Conto alla rovescia in vista della terza edizione della sagra del Portello, l’evento promosso dal circolo Auser Blow Up che, dall’11 al 14 giugno, trasformerà piazza Portello in un grande spazio di incontro aperto a tutta la città. Ogni giornata prenderà il via alle 16,30, con un programma ricco di concerti gratuiti, dibattiti, attività per bambini e buon cibo a prezzi popolari. «La sagra del Portello – ha detto Domenico Amico, presidente del Circolo Auser Blow Up – nasce dalla convinzione che il Portello sia un rione dove convivono anime diverse, e che spazi come questo siano fondamentali per unire generazioni, abbattere stereotipi e costruire comunità. È quello che facciamo ogni giorno, e la Sagra ne è la dimostrazione più grande. L’offerta è vasta, l’entusiasmo è alto, l’invito è aperto a tutta la città, perché venga a vedere Piazza Portello sotto un’altra luce».
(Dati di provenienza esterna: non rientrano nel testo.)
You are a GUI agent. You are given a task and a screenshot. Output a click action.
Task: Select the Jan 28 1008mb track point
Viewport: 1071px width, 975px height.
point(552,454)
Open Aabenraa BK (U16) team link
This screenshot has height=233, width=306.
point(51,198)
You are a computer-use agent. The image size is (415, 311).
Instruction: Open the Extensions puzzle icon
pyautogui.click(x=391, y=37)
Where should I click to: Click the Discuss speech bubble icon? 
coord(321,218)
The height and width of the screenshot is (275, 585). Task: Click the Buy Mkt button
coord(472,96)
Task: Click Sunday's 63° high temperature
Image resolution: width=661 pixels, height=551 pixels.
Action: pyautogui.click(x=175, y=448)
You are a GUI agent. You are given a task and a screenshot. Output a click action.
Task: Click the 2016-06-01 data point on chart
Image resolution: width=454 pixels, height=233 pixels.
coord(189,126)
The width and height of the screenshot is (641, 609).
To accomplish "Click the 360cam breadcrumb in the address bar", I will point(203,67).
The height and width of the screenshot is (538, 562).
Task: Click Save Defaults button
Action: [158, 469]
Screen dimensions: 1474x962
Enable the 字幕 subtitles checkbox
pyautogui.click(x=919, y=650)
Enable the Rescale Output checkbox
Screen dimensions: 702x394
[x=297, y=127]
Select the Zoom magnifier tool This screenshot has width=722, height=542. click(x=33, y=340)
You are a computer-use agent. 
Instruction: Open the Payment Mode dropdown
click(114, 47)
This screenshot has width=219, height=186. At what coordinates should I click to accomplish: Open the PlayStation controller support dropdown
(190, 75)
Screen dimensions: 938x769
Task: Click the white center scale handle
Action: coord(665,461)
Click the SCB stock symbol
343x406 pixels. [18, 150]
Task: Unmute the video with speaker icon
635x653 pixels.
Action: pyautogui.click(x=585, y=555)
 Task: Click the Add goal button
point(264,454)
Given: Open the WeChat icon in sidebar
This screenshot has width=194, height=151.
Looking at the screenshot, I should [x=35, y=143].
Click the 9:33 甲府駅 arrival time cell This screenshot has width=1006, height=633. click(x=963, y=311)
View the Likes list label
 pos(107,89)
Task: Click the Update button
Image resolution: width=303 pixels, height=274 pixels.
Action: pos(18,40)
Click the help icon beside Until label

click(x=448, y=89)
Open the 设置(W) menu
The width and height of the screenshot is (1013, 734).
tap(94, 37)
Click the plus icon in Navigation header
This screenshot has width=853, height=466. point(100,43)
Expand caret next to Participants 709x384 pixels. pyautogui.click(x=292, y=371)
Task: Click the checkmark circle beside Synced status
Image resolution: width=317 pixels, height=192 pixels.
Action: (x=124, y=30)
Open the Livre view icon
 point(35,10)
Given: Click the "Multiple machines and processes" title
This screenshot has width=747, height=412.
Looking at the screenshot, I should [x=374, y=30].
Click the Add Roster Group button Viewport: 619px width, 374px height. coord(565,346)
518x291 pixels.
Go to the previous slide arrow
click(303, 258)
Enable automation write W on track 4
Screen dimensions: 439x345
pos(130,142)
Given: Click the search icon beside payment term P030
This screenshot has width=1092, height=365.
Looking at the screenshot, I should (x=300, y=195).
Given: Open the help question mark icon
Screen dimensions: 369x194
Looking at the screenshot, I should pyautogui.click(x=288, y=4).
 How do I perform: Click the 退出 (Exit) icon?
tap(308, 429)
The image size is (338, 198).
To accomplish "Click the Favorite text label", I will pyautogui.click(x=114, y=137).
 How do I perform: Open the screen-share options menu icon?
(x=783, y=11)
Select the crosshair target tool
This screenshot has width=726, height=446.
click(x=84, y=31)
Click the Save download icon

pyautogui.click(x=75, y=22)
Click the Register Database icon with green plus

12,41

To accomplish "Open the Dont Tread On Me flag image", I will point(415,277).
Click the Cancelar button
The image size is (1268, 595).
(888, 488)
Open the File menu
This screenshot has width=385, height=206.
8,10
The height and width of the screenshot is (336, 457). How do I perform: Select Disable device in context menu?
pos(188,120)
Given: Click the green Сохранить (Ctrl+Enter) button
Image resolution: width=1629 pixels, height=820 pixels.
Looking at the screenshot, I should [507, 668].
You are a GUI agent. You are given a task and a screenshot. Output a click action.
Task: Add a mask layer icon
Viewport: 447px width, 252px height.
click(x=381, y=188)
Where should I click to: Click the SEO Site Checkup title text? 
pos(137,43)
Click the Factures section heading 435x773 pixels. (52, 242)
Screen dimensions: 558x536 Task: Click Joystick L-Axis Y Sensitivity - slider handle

Dopo il successo delle prime due edizioni, il ritorno è ancora più ambizioso: oltre 200 volontari e volontarie di tutte le età, numerose associazioni del territorio e un cartellone che spazia dalla musica dal vivo ai talk tematici. Non mancherà il cuore tradizionale di ogni sagra, con musica da ballo affidata a istituzioni del genere come i Batisto Coco, insieme ad artisti locali e musicisti emergenti. Ampio spazio anche al confronto su temi di attualità: si parlerà di prospettive giovanili con Gio Pizzi e di maschilismo online con Mika Macho e la Professoressa Suitner dell’Università di Padova. Domenica è in programma un laboratorio teatrale per i più piccoli, a cura del Circolo Culturale Carichi Sospesi.
Anche lo Spi Cgil, sindacato pensionati, parteciperà all’iniziativa. Così lo ha descritto Paola Fungenzi, segretaria generale: «Come pensionate e pensionati di Padova sosteniamo con forza questa bella iniziativa promossa dal Circolo Auser Blow Up. Crediamo infatti che la solidarietà tra generazioni debba partire soprattutto dallo stare insieme, dalle occasioni di incontro e confronto nei quartieri. In un rione che vede gli anziani spesso marginali nella programmazione e costretti a vivere in situazione di forte fragilità, la sagra del Portello, con le sue iniziative culturali, porterà occasioni di incontro e socialità per tante persone sole».